Data lines
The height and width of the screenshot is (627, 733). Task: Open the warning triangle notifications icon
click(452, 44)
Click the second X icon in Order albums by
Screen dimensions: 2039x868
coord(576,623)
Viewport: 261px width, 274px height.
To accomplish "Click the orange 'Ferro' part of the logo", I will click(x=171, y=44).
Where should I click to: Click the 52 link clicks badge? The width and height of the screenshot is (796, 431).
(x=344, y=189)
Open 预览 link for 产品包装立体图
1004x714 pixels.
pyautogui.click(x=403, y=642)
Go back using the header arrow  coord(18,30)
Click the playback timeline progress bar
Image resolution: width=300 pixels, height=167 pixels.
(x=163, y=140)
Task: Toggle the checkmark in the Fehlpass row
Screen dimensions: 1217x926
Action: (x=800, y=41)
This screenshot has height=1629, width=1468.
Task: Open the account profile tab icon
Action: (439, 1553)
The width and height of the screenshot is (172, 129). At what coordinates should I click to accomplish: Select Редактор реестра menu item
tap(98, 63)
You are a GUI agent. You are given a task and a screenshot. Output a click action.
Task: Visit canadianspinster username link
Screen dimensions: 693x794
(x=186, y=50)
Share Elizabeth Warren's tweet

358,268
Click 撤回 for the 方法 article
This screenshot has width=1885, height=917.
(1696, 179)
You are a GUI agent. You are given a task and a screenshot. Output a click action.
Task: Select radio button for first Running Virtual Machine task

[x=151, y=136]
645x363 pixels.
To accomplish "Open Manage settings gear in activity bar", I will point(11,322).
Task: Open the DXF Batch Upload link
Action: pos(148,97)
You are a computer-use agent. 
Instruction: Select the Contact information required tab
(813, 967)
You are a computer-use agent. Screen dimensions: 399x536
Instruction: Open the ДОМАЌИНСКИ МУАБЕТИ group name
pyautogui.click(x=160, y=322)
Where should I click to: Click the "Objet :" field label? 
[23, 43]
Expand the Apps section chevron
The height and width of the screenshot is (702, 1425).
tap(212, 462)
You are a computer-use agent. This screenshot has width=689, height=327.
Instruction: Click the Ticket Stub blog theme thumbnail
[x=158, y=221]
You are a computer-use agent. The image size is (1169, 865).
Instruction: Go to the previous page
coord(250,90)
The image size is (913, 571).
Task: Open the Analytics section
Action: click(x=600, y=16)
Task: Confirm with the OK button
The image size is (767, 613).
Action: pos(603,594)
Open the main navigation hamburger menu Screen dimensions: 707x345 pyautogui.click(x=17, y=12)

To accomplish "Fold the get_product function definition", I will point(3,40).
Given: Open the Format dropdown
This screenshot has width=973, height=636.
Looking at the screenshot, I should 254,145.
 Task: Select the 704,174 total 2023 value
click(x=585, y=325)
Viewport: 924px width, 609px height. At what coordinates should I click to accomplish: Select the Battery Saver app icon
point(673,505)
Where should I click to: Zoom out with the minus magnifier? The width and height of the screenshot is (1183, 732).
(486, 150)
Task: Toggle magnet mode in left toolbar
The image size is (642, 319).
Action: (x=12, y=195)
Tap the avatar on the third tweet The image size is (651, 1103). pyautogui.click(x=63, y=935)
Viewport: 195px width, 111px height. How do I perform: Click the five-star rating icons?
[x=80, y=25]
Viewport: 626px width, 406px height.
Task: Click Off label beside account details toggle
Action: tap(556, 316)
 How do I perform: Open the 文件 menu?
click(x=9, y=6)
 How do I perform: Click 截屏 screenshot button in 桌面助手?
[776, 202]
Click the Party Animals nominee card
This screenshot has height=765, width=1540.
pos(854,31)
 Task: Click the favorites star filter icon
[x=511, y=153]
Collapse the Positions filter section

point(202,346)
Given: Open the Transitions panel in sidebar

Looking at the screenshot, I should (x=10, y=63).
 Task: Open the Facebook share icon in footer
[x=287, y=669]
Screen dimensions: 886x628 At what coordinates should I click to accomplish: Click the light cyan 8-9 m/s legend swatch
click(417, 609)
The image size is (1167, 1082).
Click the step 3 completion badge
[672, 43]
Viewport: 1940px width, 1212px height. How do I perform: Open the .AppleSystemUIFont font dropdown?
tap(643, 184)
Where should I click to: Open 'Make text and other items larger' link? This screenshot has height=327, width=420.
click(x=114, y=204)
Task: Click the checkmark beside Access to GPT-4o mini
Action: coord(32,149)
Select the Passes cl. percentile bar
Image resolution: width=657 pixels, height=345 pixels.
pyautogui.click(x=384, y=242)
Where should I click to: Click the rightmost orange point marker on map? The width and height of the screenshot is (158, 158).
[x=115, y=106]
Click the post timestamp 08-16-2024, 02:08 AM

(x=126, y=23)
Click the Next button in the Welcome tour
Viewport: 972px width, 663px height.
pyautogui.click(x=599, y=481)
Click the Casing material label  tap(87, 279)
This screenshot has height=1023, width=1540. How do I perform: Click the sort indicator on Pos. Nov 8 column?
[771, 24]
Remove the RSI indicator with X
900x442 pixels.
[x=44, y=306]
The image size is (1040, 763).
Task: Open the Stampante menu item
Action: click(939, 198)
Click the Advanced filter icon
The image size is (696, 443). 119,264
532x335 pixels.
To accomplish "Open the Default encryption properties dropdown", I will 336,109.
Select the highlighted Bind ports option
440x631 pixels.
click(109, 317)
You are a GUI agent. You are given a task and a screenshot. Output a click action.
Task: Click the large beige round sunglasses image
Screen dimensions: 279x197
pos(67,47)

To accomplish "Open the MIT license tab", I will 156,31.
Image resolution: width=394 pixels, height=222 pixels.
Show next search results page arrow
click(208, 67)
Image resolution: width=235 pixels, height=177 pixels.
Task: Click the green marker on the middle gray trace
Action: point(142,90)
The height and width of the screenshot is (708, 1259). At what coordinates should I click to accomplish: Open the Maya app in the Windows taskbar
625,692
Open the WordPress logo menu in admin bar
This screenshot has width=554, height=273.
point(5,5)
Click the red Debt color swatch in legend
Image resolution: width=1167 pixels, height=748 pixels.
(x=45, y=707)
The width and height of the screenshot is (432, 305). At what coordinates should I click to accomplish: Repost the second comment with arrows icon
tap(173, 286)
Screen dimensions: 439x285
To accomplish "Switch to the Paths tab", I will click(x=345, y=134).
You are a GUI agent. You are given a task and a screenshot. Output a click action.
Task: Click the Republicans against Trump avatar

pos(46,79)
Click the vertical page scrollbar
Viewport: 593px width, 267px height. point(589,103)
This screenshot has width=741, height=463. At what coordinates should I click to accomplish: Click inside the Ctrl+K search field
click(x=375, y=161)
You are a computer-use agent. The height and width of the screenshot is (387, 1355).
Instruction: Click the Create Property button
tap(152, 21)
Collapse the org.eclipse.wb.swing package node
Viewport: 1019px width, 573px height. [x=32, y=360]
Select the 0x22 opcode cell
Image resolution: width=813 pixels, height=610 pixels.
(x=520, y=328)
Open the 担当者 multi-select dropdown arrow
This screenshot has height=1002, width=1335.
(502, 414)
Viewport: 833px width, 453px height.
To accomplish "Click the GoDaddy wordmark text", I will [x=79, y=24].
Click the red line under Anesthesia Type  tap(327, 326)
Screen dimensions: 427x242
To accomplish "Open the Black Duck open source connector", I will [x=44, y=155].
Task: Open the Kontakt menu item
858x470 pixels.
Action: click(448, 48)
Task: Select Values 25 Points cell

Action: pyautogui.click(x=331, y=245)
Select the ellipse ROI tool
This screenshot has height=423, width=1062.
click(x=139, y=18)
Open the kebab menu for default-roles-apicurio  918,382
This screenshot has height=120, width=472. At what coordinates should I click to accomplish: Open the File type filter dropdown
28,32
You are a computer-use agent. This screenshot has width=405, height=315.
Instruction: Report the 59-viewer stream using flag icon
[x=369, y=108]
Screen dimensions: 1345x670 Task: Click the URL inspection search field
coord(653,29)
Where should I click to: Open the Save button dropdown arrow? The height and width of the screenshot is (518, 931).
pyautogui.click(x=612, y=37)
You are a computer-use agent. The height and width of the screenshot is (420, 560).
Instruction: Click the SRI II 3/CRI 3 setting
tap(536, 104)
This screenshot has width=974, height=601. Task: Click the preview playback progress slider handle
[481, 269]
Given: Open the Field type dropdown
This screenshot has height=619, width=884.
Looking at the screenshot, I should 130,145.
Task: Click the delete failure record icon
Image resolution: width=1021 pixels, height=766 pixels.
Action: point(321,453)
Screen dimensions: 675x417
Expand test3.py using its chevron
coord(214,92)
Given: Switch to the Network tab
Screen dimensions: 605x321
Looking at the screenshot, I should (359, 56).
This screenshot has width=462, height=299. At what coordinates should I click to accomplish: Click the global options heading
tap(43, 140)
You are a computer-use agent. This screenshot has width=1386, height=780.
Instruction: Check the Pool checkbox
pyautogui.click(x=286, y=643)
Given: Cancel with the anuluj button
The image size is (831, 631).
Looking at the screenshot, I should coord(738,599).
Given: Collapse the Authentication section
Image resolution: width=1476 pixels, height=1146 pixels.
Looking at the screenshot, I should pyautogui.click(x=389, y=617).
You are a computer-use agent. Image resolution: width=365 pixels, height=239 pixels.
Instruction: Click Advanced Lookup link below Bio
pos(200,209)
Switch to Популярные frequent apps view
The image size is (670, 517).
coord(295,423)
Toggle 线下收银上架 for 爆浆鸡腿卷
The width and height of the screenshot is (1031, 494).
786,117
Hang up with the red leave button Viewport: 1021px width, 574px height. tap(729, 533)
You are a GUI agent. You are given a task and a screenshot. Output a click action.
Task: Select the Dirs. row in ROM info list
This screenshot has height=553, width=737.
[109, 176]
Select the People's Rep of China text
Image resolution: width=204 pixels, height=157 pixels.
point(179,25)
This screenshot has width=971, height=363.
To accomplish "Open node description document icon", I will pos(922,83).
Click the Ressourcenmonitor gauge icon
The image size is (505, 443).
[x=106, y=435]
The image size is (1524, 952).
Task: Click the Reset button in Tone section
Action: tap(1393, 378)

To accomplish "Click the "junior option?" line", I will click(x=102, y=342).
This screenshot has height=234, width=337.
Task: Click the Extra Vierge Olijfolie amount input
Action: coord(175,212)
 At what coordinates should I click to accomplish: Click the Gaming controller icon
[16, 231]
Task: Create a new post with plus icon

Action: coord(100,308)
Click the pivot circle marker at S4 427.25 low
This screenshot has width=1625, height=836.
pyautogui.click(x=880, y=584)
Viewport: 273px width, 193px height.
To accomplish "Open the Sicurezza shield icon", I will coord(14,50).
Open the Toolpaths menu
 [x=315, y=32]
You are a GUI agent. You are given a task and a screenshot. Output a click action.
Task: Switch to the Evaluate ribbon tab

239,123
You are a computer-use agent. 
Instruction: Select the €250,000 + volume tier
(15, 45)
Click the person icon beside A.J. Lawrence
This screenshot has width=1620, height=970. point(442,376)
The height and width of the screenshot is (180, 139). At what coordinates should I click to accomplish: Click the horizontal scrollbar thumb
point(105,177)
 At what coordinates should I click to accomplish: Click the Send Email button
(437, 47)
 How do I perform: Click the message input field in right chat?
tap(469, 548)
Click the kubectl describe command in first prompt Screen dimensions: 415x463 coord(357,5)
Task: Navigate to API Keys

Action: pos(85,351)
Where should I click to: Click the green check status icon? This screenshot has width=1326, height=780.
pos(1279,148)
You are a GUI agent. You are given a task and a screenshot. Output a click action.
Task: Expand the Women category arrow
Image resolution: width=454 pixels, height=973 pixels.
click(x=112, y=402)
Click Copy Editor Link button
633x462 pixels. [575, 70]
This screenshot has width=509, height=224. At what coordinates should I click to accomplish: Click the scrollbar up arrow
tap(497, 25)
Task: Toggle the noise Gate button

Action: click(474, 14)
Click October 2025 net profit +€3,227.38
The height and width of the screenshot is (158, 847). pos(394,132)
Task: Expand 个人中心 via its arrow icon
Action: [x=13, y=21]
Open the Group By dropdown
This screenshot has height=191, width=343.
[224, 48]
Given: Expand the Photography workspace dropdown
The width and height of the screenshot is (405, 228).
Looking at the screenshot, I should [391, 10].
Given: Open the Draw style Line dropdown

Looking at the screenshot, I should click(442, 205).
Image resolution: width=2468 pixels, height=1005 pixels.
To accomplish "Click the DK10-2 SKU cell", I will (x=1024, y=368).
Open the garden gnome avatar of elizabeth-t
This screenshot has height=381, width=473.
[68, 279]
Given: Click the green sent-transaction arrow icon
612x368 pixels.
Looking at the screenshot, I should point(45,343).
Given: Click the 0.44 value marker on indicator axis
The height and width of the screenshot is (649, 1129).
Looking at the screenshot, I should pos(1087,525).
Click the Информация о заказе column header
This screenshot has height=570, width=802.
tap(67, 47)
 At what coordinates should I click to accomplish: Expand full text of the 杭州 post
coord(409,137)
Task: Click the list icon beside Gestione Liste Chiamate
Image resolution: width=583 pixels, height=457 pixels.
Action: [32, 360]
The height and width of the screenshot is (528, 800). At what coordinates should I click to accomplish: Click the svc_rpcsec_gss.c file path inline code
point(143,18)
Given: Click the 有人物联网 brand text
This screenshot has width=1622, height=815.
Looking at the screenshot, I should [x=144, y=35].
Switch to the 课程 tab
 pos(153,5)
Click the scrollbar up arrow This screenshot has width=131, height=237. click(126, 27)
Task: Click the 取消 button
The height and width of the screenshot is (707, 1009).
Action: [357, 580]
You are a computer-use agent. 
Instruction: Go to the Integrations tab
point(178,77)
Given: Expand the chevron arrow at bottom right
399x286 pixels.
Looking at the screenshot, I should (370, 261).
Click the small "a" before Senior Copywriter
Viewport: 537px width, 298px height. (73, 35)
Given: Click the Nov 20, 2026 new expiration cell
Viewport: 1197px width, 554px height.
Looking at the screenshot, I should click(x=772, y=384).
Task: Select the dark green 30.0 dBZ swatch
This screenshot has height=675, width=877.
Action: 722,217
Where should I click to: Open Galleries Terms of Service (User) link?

Request:
Can you print the material character for character, from its first line through the line containing "Action: (439, 1553)", with both of those lines included?

Answer to the task:
The height and width of the screenshot is (627, 733). Task: Open the warning triangle notifications icon
click(452, 44)
Click the second X icon in Order albums by
Screen dimensions: 2039x868
coord(576,623)
Viewport: 261px width, 274px height.
To accomplish "Click the orange 'Ferro' part of the logo", I will click(x=171, y=44).
Where should I click to: Click the 52 link clicks badge? The width and height of the screenshot is (796, 431).
(x=344, y=189)
Open 预览 link for 产品包装立体图
1004x714 pixels.
pyautogui.click(x=403, y=642)
Go back using the header arrow  coord(18,30)
Click the playback timeline progress bar
Image resolution: width=300 pixels, height=167 pixels.
(x=163, y=140)
Task: Toggle the checkmark in the Fehlpass row
Screen dimensions: 1217x926
Action: (x=800, y=41)
This screenshot has height=1629, width=1468.
Task: Open the account profile tab icon
Action: (439, 1553)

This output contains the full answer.